Word and item position data:
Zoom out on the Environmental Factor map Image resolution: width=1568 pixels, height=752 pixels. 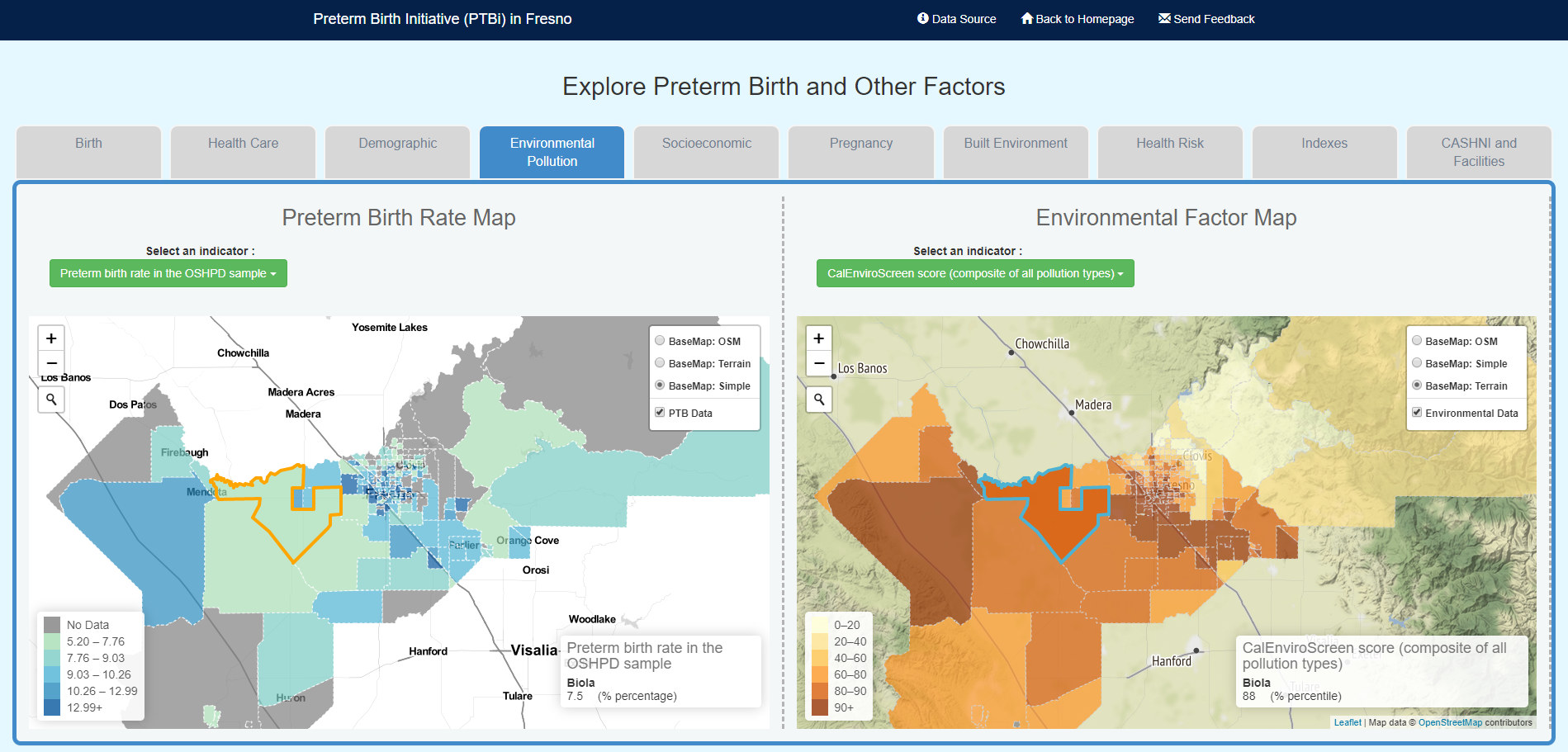(x=818, y=363)
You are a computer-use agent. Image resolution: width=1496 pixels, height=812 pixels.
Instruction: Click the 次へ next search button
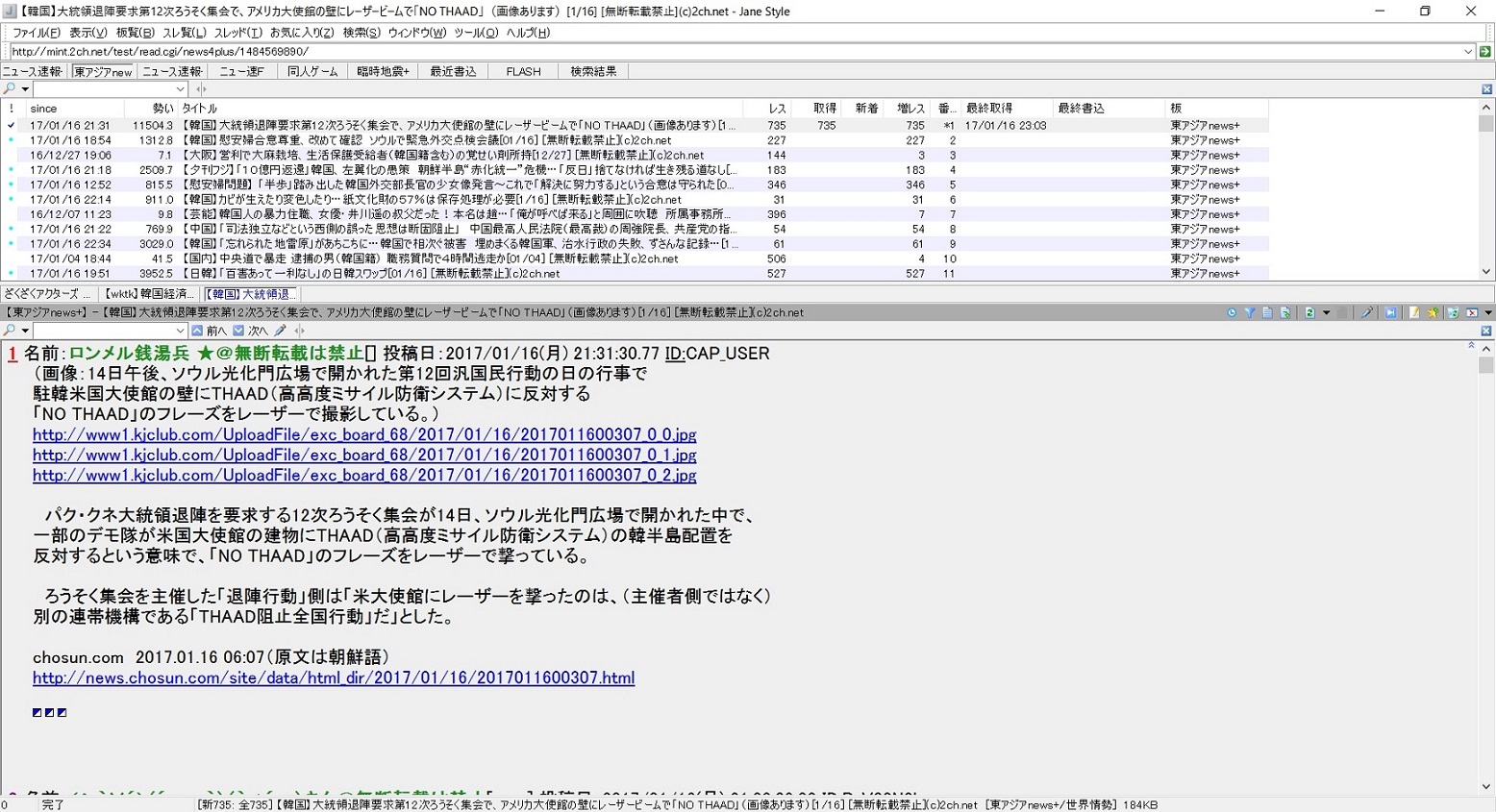tap(251, 331)
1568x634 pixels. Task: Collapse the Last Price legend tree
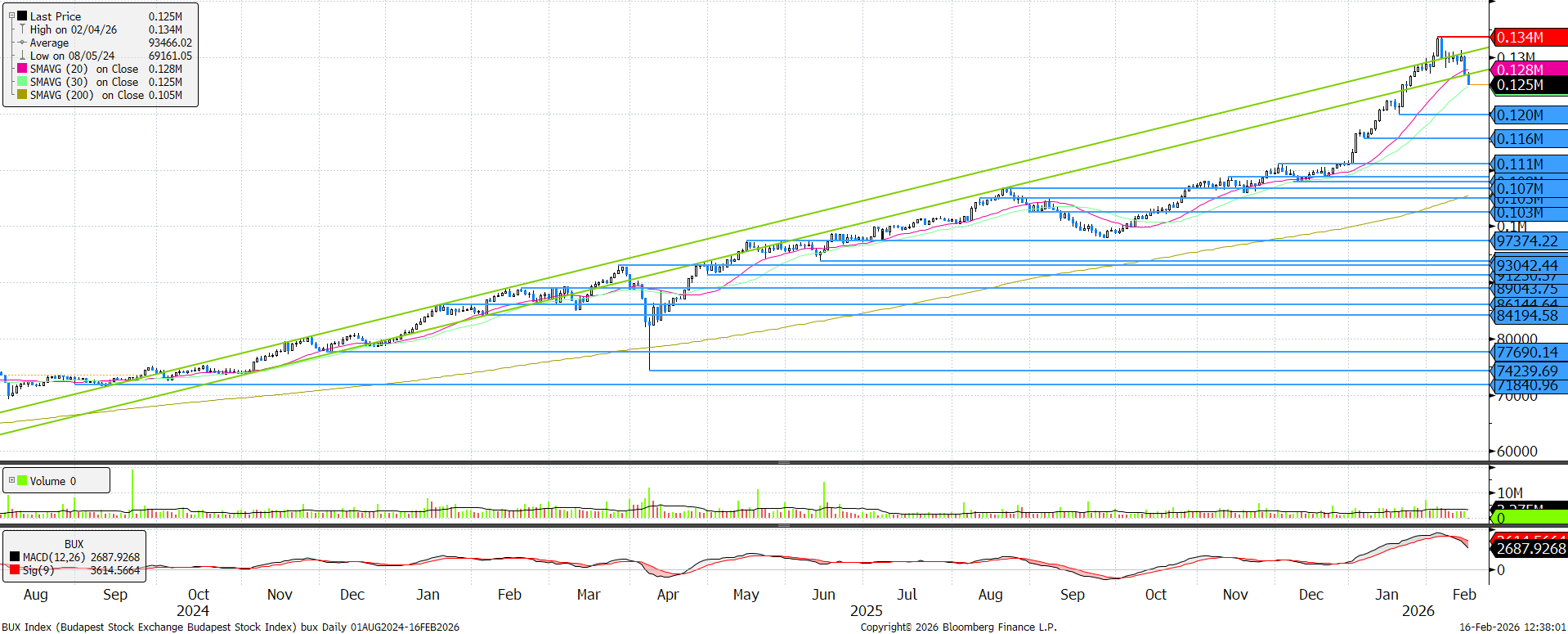[11, 16]
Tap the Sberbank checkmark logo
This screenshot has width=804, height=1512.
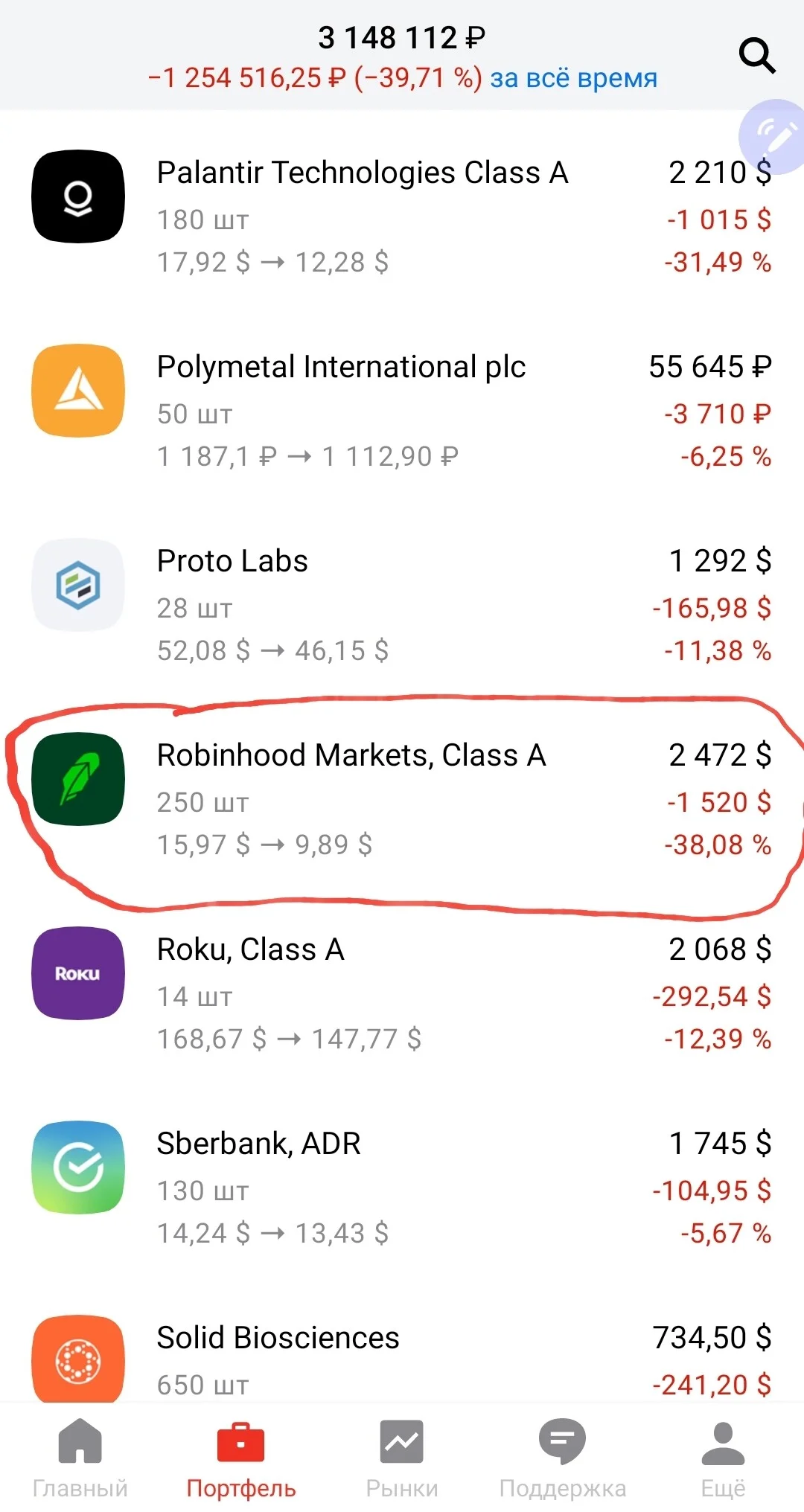point(78,1167)
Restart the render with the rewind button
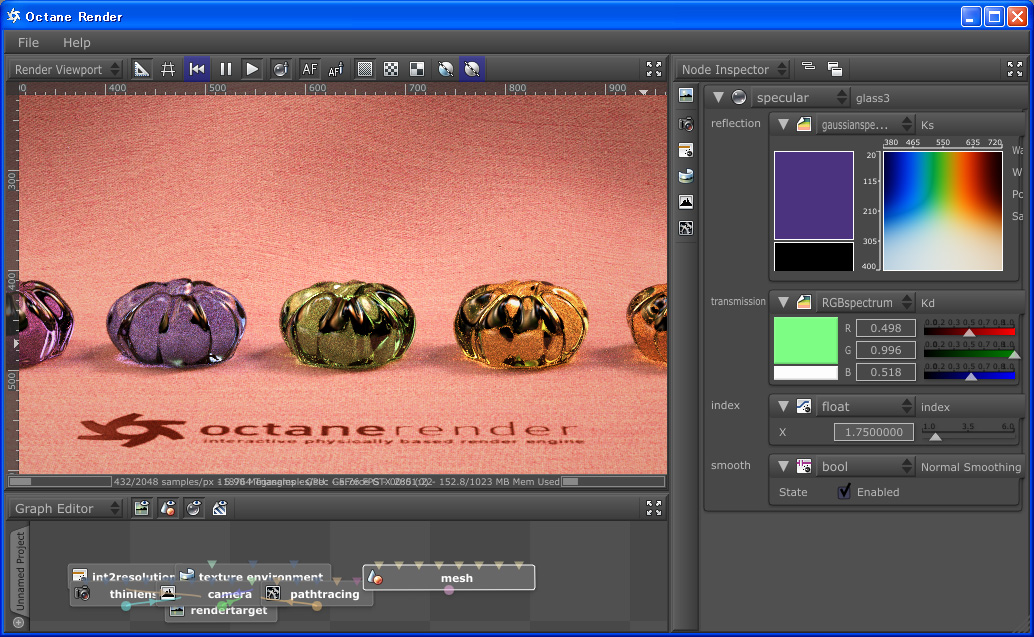The image size is (1034, 637). (197, 69)
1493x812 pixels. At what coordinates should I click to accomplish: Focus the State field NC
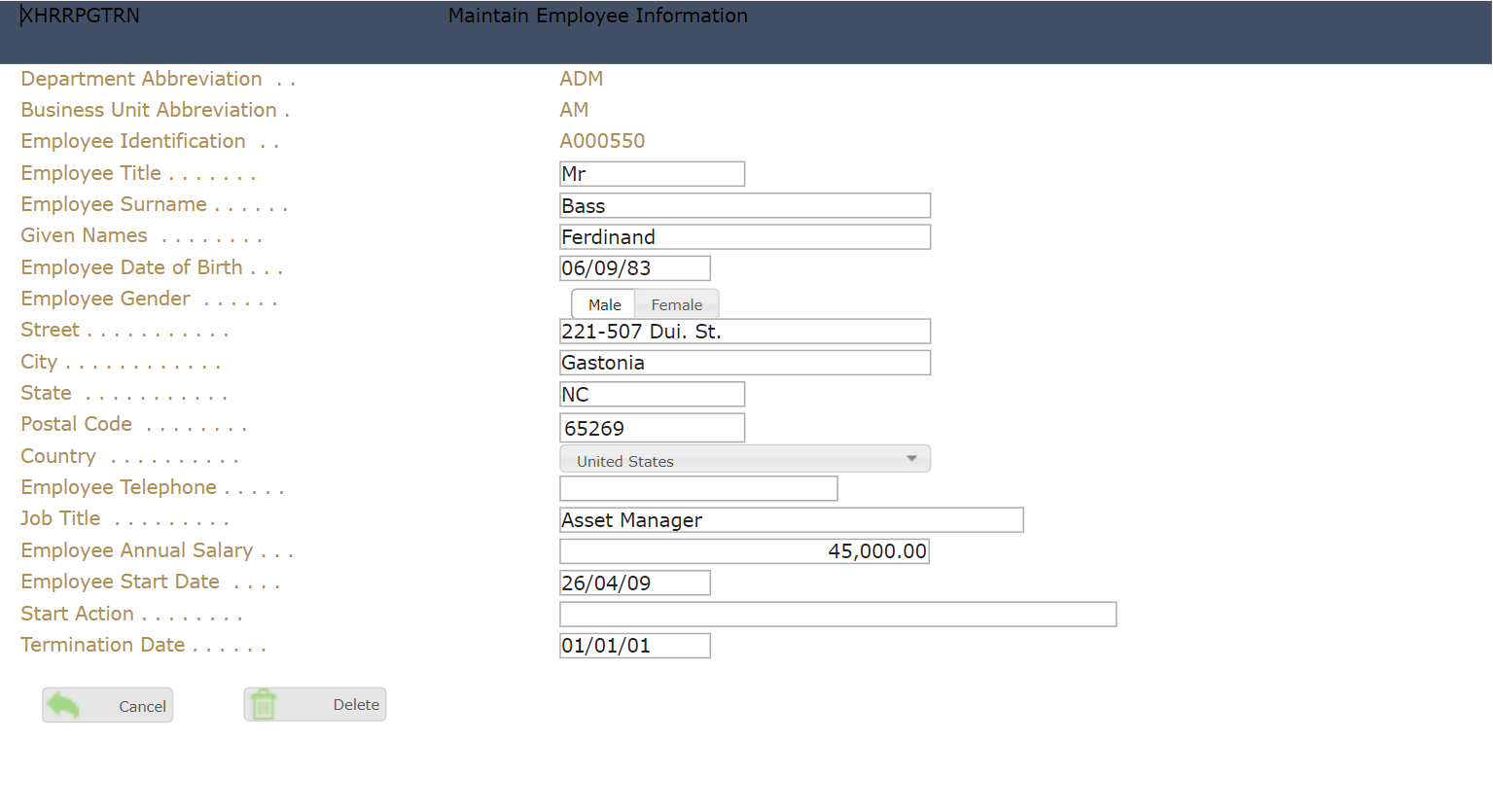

**Requirement:**
Reproduce word for word everything from the line containing "Restart the render with the rewind button" down to the end of the records. Leave the pictures out of your answer.

**Solution to the problem:**
Restart the render with the rewind button
The image size is (1034, 637). (197, 69)
1493x812 pixels. At what coordinates should I click to accomplish: Focus the State field NC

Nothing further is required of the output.